Data entries
====

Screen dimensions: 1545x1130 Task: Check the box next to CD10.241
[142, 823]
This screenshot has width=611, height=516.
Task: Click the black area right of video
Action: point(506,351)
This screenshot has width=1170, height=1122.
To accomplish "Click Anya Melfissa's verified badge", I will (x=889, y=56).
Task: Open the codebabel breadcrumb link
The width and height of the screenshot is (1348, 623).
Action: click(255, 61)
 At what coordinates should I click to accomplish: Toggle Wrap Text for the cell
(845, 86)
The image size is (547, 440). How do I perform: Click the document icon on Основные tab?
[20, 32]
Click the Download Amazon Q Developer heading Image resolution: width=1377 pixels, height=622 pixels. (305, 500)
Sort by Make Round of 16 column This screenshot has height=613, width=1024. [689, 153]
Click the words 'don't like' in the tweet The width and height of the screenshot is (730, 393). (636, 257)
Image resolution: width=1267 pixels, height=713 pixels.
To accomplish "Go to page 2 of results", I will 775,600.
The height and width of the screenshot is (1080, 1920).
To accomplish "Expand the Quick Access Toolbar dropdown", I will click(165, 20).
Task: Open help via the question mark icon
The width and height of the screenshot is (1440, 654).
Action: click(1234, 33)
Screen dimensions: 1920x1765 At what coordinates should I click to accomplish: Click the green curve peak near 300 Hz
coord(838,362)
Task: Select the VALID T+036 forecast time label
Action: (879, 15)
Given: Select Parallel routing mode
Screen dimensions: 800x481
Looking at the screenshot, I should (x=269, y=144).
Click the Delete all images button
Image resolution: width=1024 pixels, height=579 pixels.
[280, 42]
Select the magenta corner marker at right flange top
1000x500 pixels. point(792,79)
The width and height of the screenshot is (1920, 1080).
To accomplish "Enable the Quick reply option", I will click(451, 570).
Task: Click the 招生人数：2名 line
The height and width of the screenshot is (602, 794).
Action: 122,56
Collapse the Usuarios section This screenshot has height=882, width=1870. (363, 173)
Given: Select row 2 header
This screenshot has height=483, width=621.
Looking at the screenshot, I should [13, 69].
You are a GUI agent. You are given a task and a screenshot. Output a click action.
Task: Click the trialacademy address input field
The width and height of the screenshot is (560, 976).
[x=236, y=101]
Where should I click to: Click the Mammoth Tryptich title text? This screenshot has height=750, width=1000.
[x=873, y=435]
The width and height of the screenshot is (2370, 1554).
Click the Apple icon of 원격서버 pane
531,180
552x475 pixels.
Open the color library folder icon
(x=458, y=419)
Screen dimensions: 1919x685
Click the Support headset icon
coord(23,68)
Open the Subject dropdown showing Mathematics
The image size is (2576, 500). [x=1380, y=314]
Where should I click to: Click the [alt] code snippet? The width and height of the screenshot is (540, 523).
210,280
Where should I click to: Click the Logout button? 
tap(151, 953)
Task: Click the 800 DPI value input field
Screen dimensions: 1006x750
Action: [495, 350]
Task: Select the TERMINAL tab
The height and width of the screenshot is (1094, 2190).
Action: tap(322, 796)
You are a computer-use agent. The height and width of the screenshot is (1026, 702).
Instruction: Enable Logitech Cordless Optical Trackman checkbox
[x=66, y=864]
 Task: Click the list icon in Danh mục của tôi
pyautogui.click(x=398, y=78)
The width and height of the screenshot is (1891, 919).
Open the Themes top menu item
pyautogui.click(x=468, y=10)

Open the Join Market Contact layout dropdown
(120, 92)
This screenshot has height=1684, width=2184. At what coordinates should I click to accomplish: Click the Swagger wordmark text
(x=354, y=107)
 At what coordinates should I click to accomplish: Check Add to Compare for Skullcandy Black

====

◆ **What to produce**:
Starting at the beginning of the data entries and ending with the line that contains "Action: click(255, 61)", rewrite those lines as a numbered list, skipping any blank lines.

◆ **Worked answer**:
1. Screen dimensions: 1545x1130 Task: Check the box next to CD10.241
2. [142, 823]
3. This screenshot has width=611, height=516.
4. Task: Click the black area right of video
5. Action: point(506,351)
6. This screenshot has width=1170, height=1122.
7. To accomplish "Click Anya Melfissa's verified badge", I will (x=889, y=56).
8. Task: Open the codebabel breadcrumb link
9. The width and height of the screenshot is (1348, 623).
10. Action: click(255, 61)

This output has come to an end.